A story from Albert Breer of TheMMQB.com this week cited anonymous sources within the 49ers organization that wondered if Kaepernick was fully committed to playing in the NFL and what his intentions are.
As one Niners employee explained it, Kaepernick wouldn’t stay late at the facility during the season like many quarterbacks routinely do, saying he’d take work home. And there were examples where coaches saw what looked like shoddy prep surfacing in inexplicable mental errors in games. Another staffer, asked if he thinks Kaepernick wants to keep playing, answered, “I do think he wants to play-to stay relevant.”
Breer’s taken criticism for being among a group of NFL writers that have continued to write less-than-flattering stories about Kaepernick throughout the process. It’s unknown if the staffers he cites are still with the team after the front office went through an overhaul with John Lynch replacing Trent Baalke as general manager. Baalke and Kaepernick’s relationship soured in recent seasons.
But the key point remains: Kaepernick, based on his play last season and resume dating back to 2012, deserves to be signed by an NFL team. It’s particularly true because his stances generate attention to worthy causes, which should outweigh the backlash by fans who have made their distaste for Kaepernick apparent.
Kaepernick has spent the offseason working out and donating money to charitable organizations throughout the country working against social injustice, racial discrimination and police brutality. Super Bowl winning coaches Pete Carroll and John Harbaugh have said they think Kaepernick is good enough to start.
“I would tell you, with my conversations with Colin, he is fully committed to wanting to be in this league,” Lynch said, before noting he thinks Kaepernick should speak publicly for himself, as Breer argued in his piece published June 22.
“I think you are having a little bit of an image crisis in terms of, not so much what you did last year, but people are wondering, is this most important to you? At a position where the guys that succeed at that position are the guys that live it, breathe it, the CEOs that play that position.
“And I think there is a perception that football’s not on the top of his list. My communication to Colin was, your best effort, I think the way you could best help yourself, is not have someone talk for you, not have statements, but go sit down and do your interview and let people know exactly where you stand. Because he makes a compelling case as to how bad he wants to be in the league when you talk to him.”
Kaepernick hasn’t spoken to reporters in a public setting since the post-game press conference after Week 17’s loss to Seattle on New Year’s Day. He met with Lynch before officially becoming a free agent in the winter after he opted out of his contract. Lynch later confirmed the 49ers would have released Kaepernick had he opted in for 2017.
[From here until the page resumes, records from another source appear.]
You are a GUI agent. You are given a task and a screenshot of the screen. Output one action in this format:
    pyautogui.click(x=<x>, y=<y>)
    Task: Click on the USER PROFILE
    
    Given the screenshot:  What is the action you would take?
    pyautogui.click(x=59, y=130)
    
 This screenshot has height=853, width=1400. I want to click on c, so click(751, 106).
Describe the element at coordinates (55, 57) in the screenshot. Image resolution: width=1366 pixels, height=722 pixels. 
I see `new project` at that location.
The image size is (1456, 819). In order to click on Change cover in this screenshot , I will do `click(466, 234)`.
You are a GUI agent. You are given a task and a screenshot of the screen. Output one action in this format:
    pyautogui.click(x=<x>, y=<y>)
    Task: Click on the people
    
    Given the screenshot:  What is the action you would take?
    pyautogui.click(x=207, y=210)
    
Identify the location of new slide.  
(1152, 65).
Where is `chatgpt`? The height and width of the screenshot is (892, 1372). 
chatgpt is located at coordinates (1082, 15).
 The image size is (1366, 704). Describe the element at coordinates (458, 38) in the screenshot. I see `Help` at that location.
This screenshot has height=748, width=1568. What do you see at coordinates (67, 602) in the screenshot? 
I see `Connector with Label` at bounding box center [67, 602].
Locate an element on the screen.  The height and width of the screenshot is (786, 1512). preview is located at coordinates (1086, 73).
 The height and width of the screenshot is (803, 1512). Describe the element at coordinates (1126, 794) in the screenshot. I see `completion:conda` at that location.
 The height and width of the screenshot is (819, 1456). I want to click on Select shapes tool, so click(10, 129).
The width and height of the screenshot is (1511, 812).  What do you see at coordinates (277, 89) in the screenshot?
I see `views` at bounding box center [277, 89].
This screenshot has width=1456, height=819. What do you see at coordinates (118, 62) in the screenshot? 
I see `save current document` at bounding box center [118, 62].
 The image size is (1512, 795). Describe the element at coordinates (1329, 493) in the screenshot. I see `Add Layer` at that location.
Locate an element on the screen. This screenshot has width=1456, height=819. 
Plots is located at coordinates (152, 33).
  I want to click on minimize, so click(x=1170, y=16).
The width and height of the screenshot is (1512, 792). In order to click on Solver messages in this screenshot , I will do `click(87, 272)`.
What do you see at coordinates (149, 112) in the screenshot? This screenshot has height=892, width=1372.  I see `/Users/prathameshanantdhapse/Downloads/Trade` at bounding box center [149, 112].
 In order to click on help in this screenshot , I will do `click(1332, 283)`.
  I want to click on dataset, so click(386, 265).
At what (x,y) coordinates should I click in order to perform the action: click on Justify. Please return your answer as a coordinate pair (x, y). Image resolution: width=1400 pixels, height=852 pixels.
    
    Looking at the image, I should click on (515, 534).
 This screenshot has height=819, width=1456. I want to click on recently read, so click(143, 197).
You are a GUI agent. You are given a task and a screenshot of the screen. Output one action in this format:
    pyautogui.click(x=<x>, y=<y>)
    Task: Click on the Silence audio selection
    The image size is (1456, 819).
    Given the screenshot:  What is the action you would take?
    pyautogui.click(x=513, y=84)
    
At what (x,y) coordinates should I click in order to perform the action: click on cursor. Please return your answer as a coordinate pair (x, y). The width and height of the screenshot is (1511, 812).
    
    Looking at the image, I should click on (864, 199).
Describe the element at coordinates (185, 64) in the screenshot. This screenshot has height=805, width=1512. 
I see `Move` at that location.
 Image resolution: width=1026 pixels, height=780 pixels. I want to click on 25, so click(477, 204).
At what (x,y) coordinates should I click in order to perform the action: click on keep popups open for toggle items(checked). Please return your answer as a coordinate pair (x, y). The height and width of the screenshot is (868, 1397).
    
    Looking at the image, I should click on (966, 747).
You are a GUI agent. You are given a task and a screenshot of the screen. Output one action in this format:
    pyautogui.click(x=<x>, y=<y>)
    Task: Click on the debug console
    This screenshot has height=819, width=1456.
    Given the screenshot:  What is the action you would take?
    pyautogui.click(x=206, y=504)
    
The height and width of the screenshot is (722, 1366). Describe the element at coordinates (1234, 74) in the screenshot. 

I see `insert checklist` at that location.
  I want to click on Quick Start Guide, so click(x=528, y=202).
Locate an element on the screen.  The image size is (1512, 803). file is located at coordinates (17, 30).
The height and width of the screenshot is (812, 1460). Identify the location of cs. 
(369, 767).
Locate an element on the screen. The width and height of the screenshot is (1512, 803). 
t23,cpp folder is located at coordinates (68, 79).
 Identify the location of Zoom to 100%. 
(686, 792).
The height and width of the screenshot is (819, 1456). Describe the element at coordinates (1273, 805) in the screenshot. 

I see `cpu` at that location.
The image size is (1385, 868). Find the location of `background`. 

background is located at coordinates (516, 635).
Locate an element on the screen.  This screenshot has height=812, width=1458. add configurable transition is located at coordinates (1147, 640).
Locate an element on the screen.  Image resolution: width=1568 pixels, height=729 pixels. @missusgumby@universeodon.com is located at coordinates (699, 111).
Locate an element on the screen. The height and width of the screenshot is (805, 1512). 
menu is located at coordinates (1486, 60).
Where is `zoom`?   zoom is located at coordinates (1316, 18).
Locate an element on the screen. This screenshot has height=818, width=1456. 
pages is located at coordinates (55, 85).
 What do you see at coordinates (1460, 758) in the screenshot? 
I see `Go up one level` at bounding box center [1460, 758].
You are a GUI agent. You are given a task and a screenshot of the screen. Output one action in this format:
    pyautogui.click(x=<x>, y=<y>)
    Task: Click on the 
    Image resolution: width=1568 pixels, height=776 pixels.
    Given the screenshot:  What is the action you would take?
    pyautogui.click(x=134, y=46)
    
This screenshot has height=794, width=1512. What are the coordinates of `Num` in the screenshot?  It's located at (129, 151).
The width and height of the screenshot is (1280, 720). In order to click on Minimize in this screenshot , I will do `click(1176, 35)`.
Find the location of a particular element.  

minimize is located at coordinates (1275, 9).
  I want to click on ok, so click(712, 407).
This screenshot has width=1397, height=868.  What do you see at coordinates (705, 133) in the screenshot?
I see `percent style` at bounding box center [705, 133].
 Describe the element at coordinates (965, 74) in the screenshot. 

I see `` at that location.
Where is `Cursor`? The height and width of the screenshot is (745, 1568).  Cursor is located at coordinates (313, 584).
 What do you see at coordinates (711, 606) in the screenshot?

Perhaps Kaepernick publicly clearing the air, discussing his commitment to football, his contract demands and what the experience has been like would do some good. But it could also do little given Kaepernick’s free agency has already lasted this long.
There are 118 quarterbacks that currently have contracts with NFL teams. Kaepernick, whose teams are 4-2 in the playoffs, reached the Super Bowl and was once considered a generational dual-threat, is not among them.